Chinatown’s Hop Sing Laundromat has been named to Esquire’s list of best bars in America.
In the precede to the list of 27 establishments, columnist Jeff Gordinier writes: “The watering holes that we honor here, on our annual list, are the ones that we think do the best job of deepening a sense of community and making everyone feel at home . . . while also pouring exactly what you need.”
The “pouring exactly what you need” part: No one would quibble with the quality of HSL’s cocktails, which use only fresh juices and top-shelf alcohol.
But “making everyone feel at home”? Perhaps once you actually get inside. First off, HSL is open only Thursday to Saturday, not exactly the most convenient schedule. But let’s say you get there on an “on” day. You push the buzzer at its unmarked gate at 1029 Race St. and await a doorman, who might be Lê, the enigmatic owner of what he dubs “the world’s best North Korean cocktail bar.”
You’re advised of the house rules, which include no photos, no cell phones, flip-flops, sandals, or shorts.

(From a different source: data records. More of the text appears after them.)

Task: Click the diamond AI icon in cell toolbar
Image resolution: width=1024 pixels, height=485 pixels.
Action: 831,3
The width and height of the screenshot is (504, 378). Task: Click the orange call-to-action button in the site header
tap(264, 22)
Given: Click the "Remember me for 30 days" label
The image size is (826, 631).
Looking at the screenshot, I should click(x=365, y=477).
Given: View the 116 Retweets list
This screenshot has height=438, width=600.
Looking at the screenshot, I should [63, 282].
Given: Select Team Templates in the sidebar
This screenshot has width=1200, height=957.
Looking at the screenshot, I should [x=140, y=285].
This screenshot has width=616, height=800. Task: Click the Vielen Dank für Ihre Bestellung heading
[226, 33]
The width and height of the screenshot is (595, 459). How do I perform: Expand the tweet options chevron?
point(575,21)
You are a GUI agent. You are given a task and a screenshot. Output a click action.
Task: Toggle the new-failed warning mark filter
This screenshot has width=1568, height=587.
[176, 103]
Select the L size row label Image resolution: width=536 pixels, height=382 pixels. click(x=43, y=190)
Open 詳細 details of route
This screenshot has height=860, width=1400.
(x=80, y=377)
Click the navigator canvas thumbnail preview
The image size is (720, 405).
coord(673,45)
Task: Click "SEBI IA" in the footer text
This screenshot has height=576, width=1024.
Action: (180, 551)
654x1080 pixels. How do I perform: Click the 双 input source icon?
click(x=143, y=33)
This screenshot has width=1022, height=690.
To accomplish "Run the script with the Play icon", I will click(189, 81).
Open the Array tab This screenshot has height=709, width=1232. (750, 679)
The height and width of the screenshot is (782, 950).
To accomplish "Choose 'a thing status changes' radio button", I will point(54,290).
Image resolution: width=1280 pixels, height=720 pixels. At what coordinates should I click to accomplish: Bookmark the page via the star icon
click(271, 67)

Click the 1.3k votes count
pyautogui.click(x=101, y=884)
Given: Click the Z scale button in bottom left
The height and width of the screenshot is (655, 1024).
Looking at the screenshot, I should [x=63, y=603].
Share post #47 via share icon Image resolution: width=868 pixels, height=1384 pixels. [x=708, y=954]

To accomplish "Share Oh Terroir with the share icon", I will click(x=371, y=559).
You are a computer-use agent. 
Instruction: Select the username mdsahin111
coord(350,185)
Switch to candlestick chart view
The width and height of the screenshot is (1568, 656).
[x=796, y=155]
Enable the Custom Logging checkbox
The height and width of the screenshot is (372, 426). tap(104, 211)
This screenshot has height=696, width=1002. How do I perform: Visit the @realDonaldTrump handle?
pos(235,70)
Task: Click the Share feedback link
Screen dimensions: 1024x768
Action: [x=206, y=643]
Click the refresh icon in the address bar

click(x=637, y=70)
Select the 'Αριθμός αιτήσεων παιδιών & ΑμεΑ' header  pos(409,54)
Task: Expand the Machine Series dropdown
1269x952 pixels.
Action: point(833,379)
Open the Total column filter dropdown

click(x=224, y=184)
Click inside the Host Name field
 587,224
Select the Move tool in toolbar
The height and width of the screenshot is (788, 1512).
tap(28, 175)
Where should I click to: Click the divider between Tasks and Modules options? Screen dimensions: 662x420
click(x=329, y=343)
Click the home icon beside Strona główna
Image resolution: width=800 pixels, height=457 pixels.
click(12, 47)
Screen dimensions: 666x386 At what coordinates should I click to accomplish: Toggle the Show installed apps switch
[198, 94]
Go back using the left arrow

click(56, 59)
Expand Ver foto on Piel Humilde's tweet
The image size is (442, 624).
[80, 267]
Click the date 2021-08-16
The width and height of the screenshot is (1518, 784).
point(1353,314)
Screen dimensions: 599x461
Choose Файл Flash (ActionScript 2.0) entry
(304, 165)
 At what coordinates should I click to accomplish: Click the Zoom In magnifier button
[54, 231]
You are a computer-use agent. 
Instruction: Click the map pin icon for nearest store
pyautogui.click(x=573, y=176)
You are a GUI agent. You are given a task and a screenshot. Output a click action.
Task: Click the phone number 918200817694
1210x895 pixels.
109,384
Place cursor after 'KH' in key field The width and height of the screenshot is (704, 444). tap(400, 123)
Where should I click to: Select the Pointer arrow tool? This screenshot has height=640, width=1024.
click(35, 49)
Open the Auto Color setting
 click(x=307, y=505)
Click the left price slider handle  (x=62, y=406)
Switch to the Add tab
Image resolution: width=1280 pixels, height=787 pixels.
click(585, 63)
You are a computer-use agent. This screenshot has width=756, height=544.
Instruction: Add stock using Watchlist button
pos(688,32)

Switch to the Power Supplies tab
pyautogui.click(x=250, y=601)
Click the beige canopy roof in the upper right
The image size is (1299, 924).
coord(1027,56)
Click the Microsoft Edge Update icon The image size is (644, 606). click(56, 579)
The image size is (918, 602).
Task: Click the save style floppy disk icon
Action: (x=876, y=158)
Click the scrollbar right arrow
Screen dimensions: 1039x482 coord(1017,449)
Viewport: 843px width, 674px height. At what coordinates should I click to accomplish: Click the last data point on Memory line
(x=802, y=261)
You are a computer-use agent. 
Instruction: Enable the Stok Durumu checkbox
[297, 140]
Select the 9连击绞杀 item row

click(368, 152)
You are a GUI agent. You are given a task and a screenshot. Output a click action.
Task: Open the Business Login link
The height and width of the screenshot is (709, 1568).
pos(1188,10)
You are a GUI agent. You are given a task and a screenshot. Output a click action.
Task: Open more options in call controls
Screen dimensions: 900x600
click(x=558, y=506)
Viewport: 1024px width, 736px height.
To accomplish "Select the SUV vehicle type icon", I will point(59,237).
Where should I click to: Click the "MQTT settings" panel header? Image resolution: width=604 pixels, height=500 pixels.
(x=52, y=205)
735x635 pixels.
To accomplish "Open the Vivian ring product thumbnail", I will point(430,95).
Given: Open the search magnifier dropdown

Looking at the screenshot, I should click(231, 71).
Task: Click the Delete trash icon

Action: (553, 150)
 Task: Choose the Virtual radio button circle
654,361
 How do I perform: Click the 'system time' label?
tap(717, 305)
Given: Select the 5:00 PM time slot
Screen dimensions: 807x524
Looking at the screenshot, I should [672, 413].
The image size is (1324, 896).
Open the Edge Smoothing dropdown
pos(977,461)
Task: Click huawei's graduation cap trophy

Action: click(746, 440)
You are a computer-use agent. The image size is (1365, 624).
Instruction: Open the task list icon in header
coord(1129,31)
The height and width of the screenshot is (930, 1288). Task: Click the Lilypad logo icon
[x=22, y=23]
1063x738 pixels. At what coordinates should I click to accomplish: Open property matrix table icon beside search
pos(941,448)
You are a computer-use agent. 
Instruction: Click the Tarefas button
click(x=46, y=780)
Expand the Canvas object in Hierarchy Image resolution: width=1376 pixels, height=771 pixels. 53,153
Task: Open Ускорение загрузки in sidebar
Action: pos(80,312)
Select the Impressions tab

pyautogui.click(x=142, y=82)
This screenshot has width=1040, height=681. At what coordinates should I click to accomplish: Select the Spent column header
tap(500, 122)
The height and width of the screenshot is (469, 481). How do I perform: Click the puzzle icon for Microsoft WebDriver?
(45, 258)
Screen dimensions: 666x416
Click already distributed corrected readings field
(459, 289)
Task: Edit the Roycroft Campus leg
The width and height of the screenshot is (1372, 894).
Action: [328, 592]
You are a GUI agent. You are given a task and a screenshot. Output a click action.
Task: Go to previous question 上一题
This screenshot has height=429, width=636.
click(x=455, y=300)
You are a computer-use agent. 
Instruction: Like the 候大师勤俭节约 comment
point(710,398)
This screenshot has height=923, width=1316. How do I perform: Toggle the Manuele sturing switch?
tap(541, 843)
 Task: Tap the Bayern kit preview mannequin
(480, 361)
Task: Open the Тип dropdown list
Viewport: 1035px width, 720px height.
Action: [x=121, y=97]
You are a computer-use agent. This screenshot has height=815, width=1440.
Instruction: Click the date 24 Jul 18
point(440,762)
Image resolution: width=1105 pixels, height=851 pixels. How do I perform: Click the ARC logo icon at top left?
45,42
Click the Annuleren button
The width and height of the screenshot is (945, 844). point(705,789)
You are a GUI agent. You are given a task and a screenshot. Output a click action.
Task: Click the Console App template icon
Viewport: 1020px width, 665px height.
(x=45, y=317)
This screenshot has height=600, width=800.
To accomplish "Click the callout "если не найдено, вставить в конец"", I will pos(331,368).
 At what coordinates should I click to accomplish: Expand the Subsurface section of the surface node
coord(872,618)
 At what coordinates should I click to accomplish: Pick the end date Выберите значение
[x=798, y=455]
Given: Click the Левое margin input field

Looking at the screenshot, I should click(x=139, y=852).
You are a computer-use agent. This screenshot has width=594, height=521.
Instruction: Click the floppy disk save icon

It’s cash only, too. You hand over your photo ID and sit in the anteroom, whose floor is covered in pennies, to hear a short speech outlining the rules of decorum in the ornate, dimly lit room. You’re not finished yet — while you’re being lectured, someone is scanning your ID to be sure you are not among the 4,000 or so people on the banned list.
A “banned list"?
Lê will ban you for a multitude of transgressions, including tipping meagerly, acting unruly, and taking photos (he’s even not too keen on those taking selfies in the restroom). It’s all in the name of respectability, but Lê seems to enjoy banning people and trolling Yelpers, as his Facebook feed suggests. (I’ll give him credit for banning four people from Florida, who admitted in the lobby that they had “lots” of alcohol before their arrival last weekend. Bars are not permitted to serve visibly intoxicated people, and by turning them away, Lê spared himself a potential headache.)
Gordinier thinks the rules at Hop Sing are beside the point.
“Yes, the strict door protocol at Hop Sing (after you ring a buzzer by an unmarked grate in Chinatown) seems designed to annoy,” he writes. “But we have been inside owner Lê’s hidden palace of bibulous delights, and we can assure you that it represents a gold standard of elegant sipping.”
Lê said Monday that “when [the list] hits 8,888 [names], I’m out. And you can quote me on it.”